Organizações que atualmente limitam o uso de IA generativa por questões orçamentárias poderão expandir suas aplicações significativamente. Casos de uso que eram inviáveis em 2025 poderão se tornar viáveis em 2028 ou 2029, permitindo automação em processos que hoje dependem de intervenção humana.

Setores como atendimento ao cliente, análise de documentos legais e segurança cibernética devem ser os primeiros a se beneficiar dessa transformação, pois a capacidade de processar grandes volumes de informação com custos decrescentes representa uma vantagem competitiva significativa.

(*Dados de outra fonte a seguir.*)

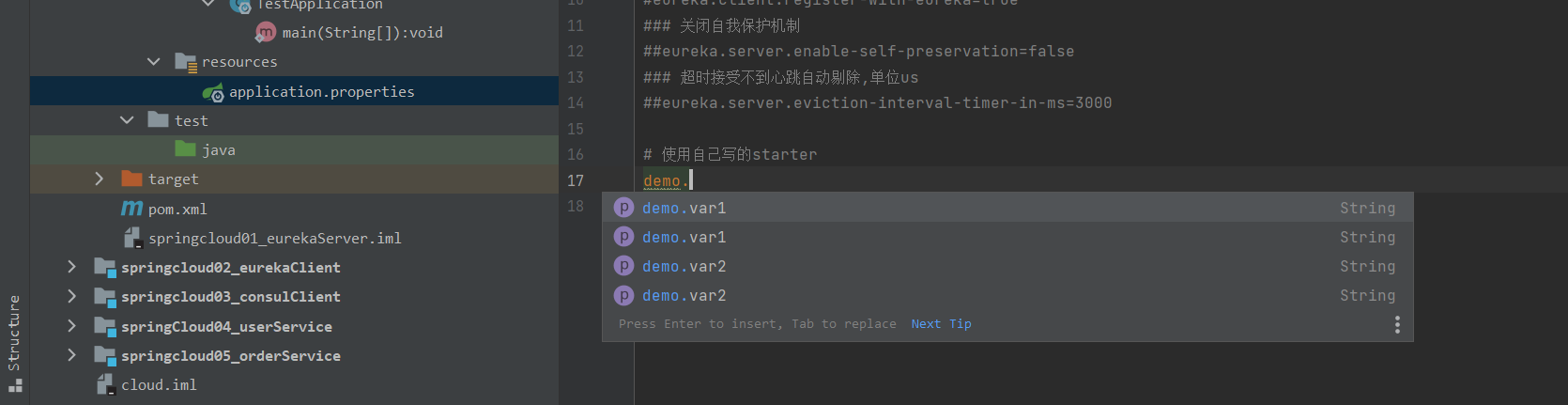
Task: Click the resources folder icon
Action: pos(185,62)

Preparação para a Transição Tecnológica

O período entre 2026 e 2030 é crucial para a preparação das empresas. Aqueles que iniciarem a estruturação de suas plataformas de IA agora, mesmo em escala piloto, estarão prontos para escalar rapidamente quando os custos atingirem os níveis projetados pela Gartner.

Investir na capacitação das equipes técnicas, estabelecer frameworks de governança e criar uma infraestrutura modular são passos essenciais. A transformação exigirá não apenas mudanças tecnológicas, mas também culturais e organizacionais significativas.

O cenário delineado pela consultoria indica que a IA generativa deixará de ser uma ferramenta de nicho para se tornar um componente essencial da infraestrutura corporativa, comparável em importância aos sistemas de banco de dados e redes de comunicação.